Adzan maghrib pun berkumandang, anak dari
Pak Gio dan Bu Indah pun belum juga pulang. “Yah, kemana si Putra, sudah
maghrib begini belum juga pulang !”,kata Ibu. “Paling masih main ke rumah aldo
bu”,sahut pak Gio. “Tapi ibu khawatir yah !”,jawab ibu sambil mondar-mandir
tidak ada tujuan. Tiba-tiba .. Jedarrr..!! suara pintu yang di tendang Putra,
“Putra, apa-apaan kamu !!”,kata Ayah Putra menahan amarah. “Ayah, kapan Putra
beli motor? Teman-teman Putra sudah pada punya yah!”,jawab Putra merengek.

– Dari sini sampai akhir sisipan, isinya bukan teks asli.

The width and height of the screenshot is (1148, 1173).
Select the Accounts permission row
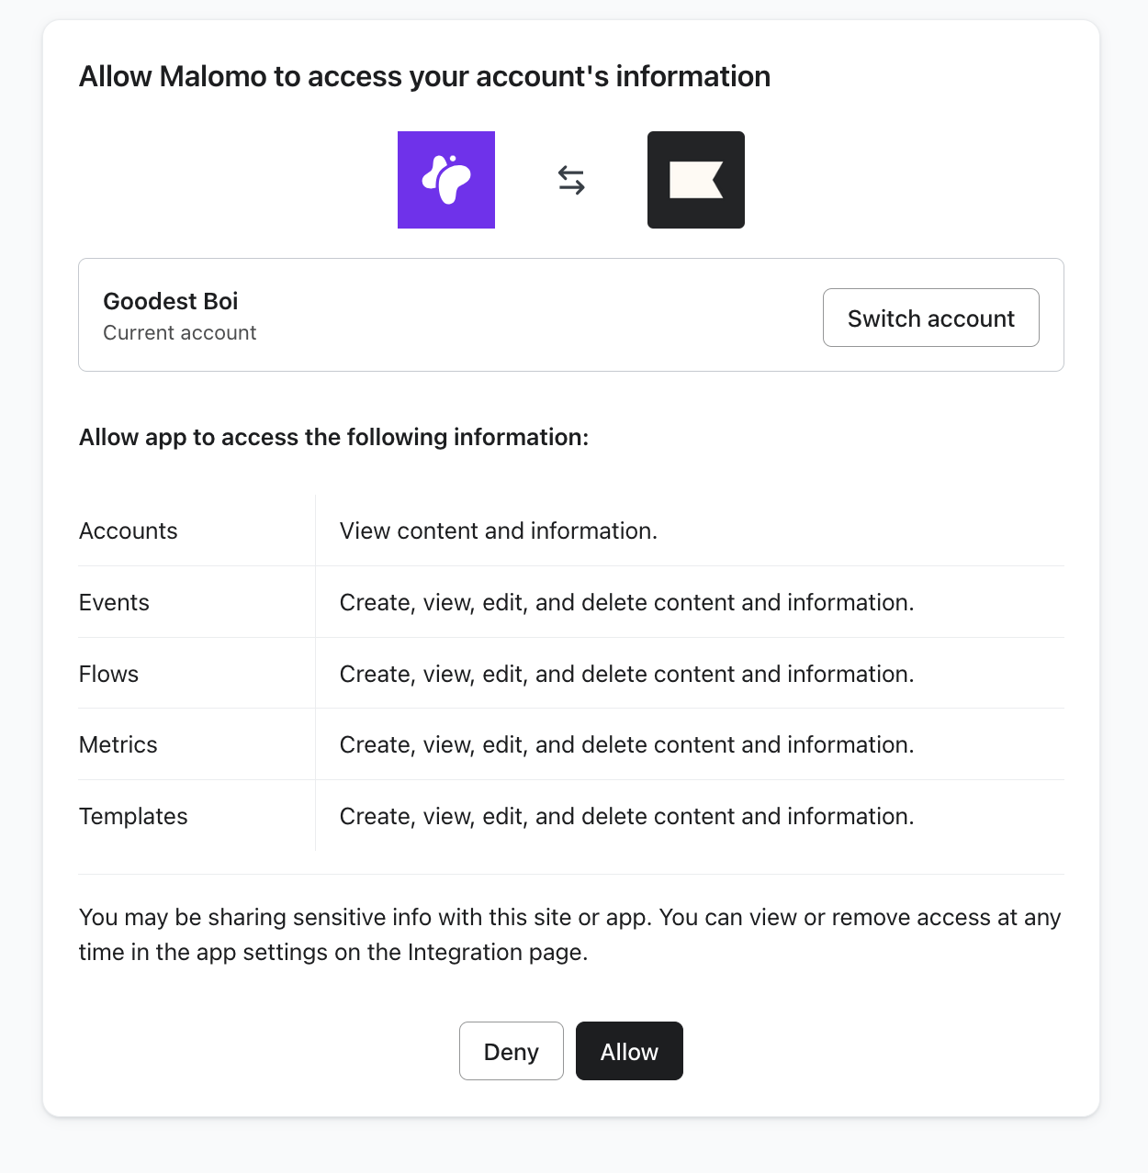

“Putra, sabar nak! Ayahmu juga lagi berusaha, hargailah usaha ayahmu, jadilah
anak yang sopan !”, desak ibu sambil mengelus kepala Putra. “Ahh,” desah Putra
dan lari ke kamar.
Keesokan harinya Putra bangun dari tidurnya,
setelah menengok jam dan ternyata jam sudah menunjukkan pukul 07.00 WIB, Putra langsung
lari ke kamar mandi sambil menyahut handuk di kamarnya. “Ah sial, kenapa harus
kesiangan?” gumam Putra di dalam kamar mandi. Setelah selesai mandi Putra pun
siap-siap pergi ke sekolah. Tanpa berpamitan kepada orang tuanya Putra pun
langsung mengayuh sepedanya dengan cepat. “Dasar anak ga sopan!” gumam ayah, “Sudahlah
yah namanya juga anak-anak”,sahut ibu, “Anak-anak bu? Putra sudah besar gak
seharusnya dia di manjakan terus,dia sudah kelas 1SMA bu !”tangkas ayah.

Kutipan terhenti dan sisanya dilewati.